Originally from Melbourne, rooted in Northern Ireland and now based in London, Magee began writing in lockdown-era isolation. A chance performance at a dinner party led to local shows and, eventually, to Laurel Sound Studios with Phil Taylor. The result is Duplicity, the first confessional chapter of a growing body of work that drapes vulnerability in cinematic textures and lingers long after the track ends.

Duplicity is now available on all major streaming platforms. Find your preferred way to listen via this link.


Review by Amelia Vandergast

Vemalo Painted the Sepia-Tinted Ache of Soul Separation in Their Genre-Fluid Single, Outside of Me

With Outside of Me, Vemalo refused to sidestep emotional devastation in favour of commercial palatability. They held it in their hands, inspected every facet, and layered it into a track that never shies away from rawness or restraint. The single bleeds from the starting line with dusty, distorted, diaphanous guitars that shape a middle ground between shoegaze haze and desert rock’s parched tone. As the instrumental moodboard unfurls, Vedantha Kumar’s vocals become the spiritual tether in the sonic expanse, offering the same slow-release burn as Jim Morrison’s lucidity laced with the melodic ache of Chris Isaak, without once losing his own voice to reverence.

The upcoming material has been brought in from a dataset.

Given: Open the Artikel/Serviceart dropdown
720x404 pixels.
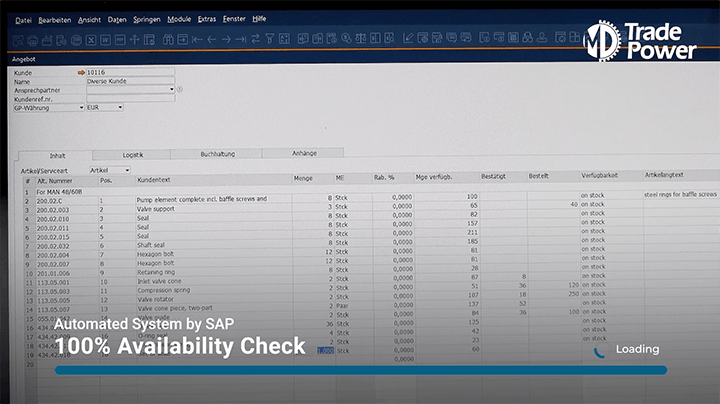Looking at the screenshot, I should tap(127, 170).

The haunting sense of soul estrangement is matched by production choices that lean into cinematic melodicism without indulgence. After the midpoint, a jazz-licked interlude momentarily stills the chaos before the returning vocal refrain hits harder with each repetition. Vemalo used this section as a calculated lull; exhibiting their precision with dynamic emotional pacing.

Written by Matthew Davis and Vedantha Kumar, the single isn’t just autobiographical, it’s anthropological in the way it dissects the universal experience of watching someone disappear from your shared world, leaving you suspended, untethered, watching your own life move outside of yourself. Matthew, formerly signed to EMI and known for working with Daisy Chute and Stuart Moxham, brings his narrative precision, while Vedantha, drawing from his time in August and After and his Indian heritage, lends the soul. Paris-based producer Jonathan Le Fevre created the perfect environment to honour that intention.

Outside of Me is now available on all major streaming platforms, including Spotify.